◆ **Exercise material**
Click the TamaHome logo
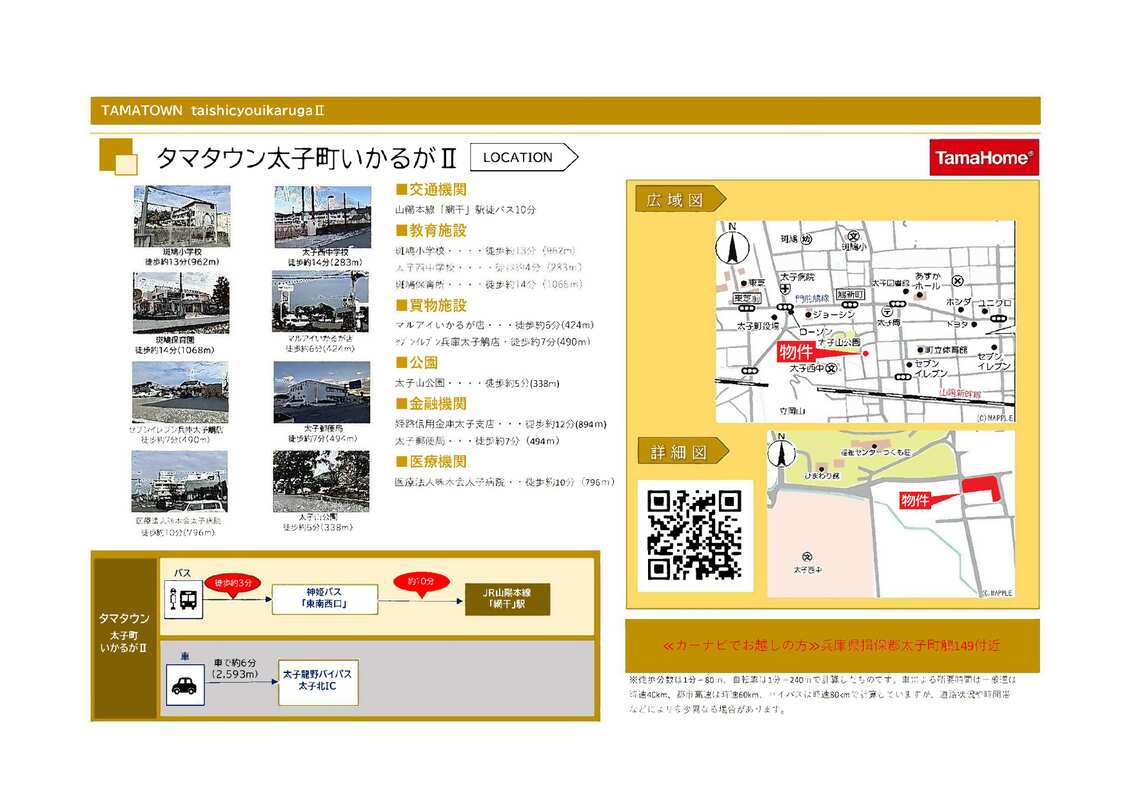Viewport: 1131px width, 800px height. coord(984,157)
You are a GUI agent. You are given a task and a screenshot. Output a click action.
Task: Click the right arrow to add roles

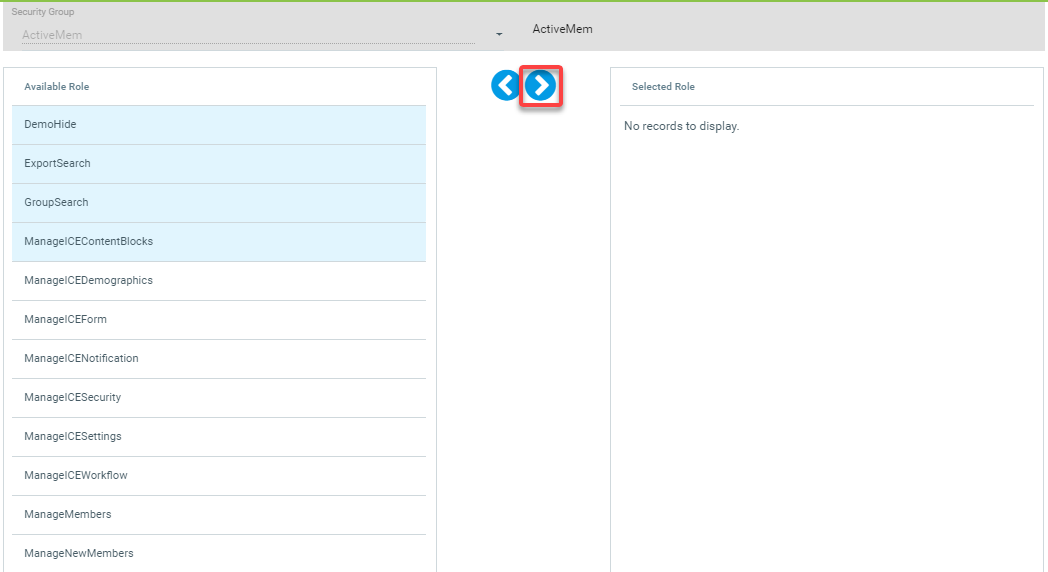click(540, 87)
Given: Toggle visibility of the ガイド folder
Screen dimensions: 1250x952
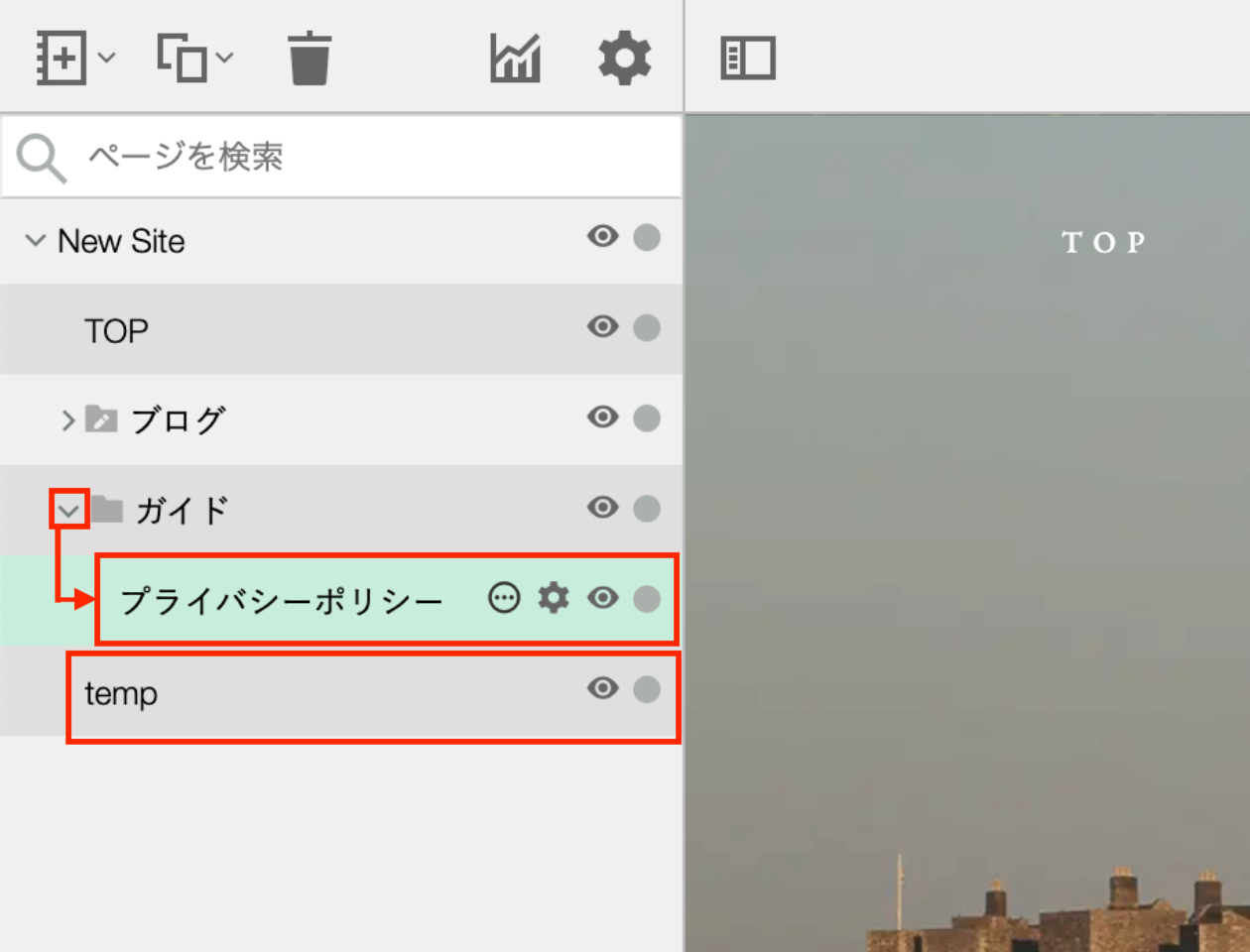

◆ **Exercise brief**
Begin with the line that contains "Given: Toggle visibility of the ガイド folder" and copy every line through the end of the listing, exactly as written, both ends included. Pictures are not part of the copy.

◆ **Response for this exercise**
Given: Toggle visibility of the ガイド folder
Screen dimensions: 1250x952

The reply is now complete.